I think that things that could be done to make C safer are probably a
good idea in the long run. Who doesn't want to remove gets() from C?

All that being said, I fail to see how strlcpy() or strcpy_s() help the
matter much. They aren't appreciably easier to use correctly, by which I
mean that they are approximately as prone to "bad habit" problems as
strcpy() is. They certainly don't hide the details of managing buffer
sizes, and you still have that opportunity to mess up on that 1000th
time you use it. And I certainly resent being told otherwise, in the
form of silly linker diagnostics, when I choose to use the more standard
of these all-unsafe facilities.

I think that software reuse is one of the better ways to reduce
defects. That is because:
1. The product is probably debugged fairly well in the first place if
you are reusing it.
2. Using a tool in a variety of settings tends to increase the
robustness because it gets tested even more thoroughly.

In C, the primary method of reuse is the library.

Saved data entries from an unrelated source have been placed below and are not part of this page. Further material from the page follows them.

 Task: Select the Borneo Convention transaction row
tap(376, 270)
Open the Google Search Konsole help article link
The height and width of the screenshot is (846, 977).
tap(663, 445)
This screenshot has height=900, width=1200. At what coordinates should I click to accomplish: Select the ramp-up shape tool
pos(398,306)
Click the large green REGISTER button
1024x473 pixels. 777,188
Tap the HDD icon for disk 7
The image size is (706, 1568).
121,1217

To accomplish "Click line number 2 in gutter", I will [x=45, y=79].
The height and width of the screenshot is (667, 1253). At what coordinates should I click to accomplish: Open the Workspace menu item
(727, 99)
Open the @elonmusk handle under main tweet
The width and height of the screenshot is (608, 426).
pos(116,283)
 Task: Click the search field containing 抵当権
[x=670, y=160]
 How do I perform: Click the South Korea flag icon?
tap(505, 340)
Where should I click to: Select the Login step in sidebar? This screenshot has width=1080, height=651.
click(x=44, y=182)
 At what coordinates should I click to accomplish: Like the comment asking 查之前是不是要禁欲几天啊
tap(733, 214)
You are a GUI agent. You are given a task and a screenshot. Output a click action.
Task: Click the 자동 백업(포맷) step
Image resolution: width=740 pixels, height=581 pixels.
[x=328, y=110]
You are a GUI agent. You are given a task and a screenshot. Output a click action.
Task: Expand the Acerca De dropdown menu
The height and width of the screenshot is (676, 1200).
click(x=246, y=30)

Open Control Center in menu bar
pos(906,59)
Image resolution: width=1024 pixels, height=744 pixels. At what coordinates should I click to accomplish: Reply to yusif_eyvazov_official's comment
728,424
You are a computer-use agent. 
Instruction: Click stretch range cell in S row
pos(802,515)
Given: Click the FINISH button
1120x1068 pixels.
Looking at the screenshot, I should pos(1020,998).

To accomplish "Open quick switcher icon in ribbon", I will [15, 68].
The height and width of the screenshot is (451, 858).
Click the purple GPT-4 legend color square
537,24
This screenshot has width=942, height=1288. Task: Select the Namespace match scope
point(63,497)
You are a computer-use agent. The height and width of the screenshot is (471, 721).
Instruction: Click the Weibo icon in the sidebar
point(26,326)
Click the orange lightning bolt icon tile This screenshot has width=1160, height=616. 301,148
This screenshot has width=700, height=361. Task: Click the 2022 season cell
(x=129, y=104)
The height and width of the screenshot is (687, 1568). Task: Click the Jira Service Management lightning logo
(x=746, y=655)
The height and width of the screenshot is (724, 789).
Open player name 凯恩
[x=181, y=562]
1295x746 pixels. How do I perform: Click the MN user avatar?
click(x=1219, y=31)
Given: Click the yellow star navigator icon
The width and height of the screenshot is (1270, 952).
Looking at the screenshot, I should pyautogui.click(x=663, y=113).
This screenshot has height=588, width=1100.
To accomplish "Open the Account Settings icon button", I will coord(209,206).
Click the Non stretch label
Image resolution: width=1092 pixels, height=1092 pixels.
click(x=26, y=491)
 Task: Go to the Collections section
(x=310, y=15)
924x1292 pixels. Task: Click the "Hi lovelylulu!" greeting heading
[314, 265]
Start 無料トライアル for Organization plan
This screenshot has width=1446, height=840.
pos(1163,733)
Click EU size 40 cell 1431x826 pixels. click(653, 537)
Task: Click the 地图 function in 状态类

Gordon Burditt · Feb 27, 2008

After seeing the Secure version I/O functions thread, it occured to me

that maybe not everyone agrees with the almost universal adage that I
have heard. I have Always been told that using things like strlcpy and
other explicitly bounded functions were better than using the
non-bounded versions like strcpy.

strlcpy() is not a solution to all the world's problems. A mandate
to use it instead of strcpy() will likely result in some lazy
programmer doing something like:

#define strcpy(d,s) strlcpy(d,s,strlen(s))

which just keeps all the problems of using strcpy().

And if you've already length-checked your input (along with whatever
else is required, like checking it against a regular expression,
removing extraneous blanks, verifying a valid area code, spell-checking
it, rejecting submissions with bad 4-letter words (like "RIAA" or
"Gore"), etc.), using strlcpy() is just redundant and likely
inefficient.

Micah Cowan · Feb 27, 2008

William said:
But how many of those are for MiX and other errors in his books? I meant to
refer to things like TeX, parts of which are written in C.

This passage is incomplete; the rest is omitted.